I wanted the medicated haze to end, and to end well. I wanted to return to experiencing the highs and lows. I want to rely on myself, the gifts of my heart and body and mind, to recognize what I can and cannot control, who I can and cannot be. This is for me in part about letting go of what I cannot control and trusting that God is present and at work, and that no matter what shows up, it will be ok.

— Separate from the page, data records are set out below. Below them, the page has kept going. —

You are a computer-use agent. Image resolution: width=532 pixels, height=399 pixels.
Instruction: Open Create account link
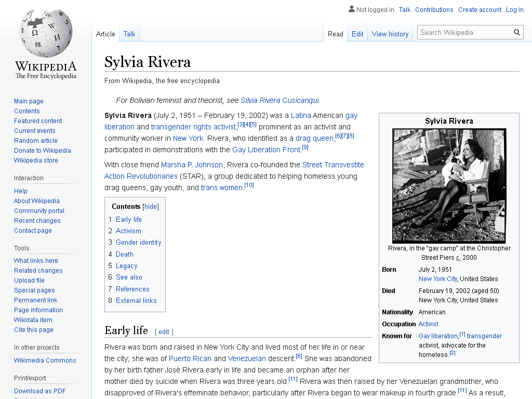(x=480, y=10)
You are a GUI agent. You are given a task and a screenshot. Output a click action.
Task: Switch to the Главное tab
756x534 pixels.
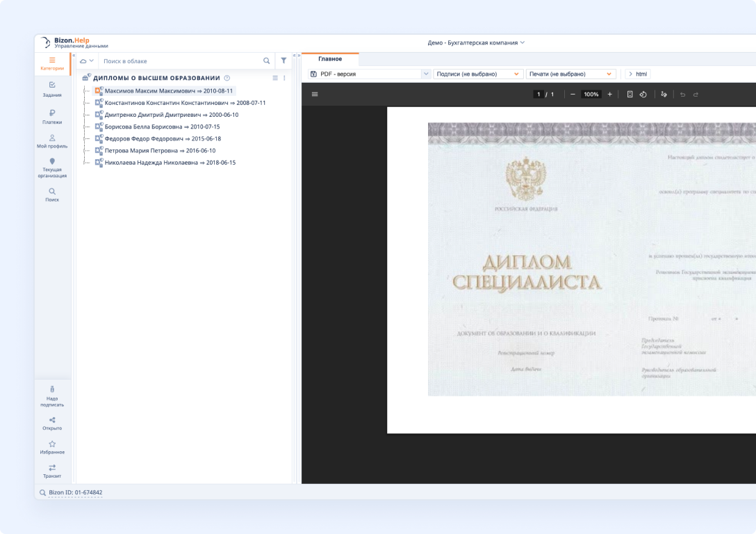[x=330, y=59]
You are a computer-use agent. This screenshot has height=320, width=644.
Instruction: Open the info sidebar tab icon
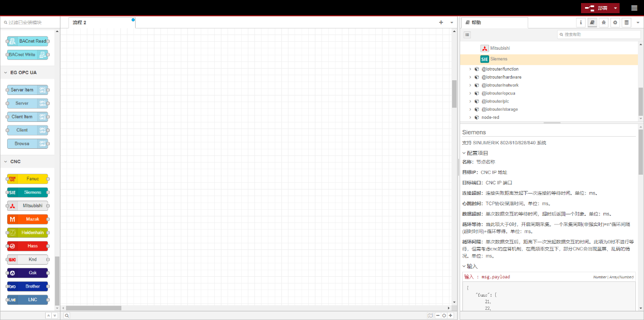pos(581,22)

Matt and I are in Maine this week on a getaway. One side affect of weaning myself off meds has been a return of long-standing neck and back problems. Clearly I carry my stress in my spine, and this past few weeks, I have let a build-up of unmediated stress park itself along vertebrae high and low. I can hear things crunching from my shoulders to my hips. Sleeping in a strange bed with a strange pillow exacerbates the problem...as does knowing there is a "problem." So I have been treating my back gingerly. And trying to remember that pain is fleeting...in a moment, not forever.
On Wednesday, we circled the entire island on foot. The weather was misty and windy but not uncomfortable. After a day of adventure we headed out to search for sea glass. The beach was full of rocky obstacles and we traversed broad swaths that were slick with green moss and peppered with snails. In my jeans and handy all-terrain sandals, I found myself recalling mountain pose with each footfall. I would step forward across a slippery expanse, plant my foot anew and align the rest of my body with loving care, finding a strong center, a tall mountain in spite of the slick spots.
Instinctively, I was protecting my back, seeking balance and alignment, afraid of spending my vacation in bed with ice and anti-inflammatory meds. But I realized quickly that this is also how to protect my soul, finding my tall mountain with each step on the changing terrain. Beginning with where my foot lands, how my legs line up over that foot, where my hips square while I begin to prepare to move the other foot, where my breath is. Just like on the mat.
Suddenly this week I am powerfully aware of my yoga and its daily - minute by minute impact - on my life.
And so I begin each moment anew.
I praise you for I am fearfully and wonderfully made.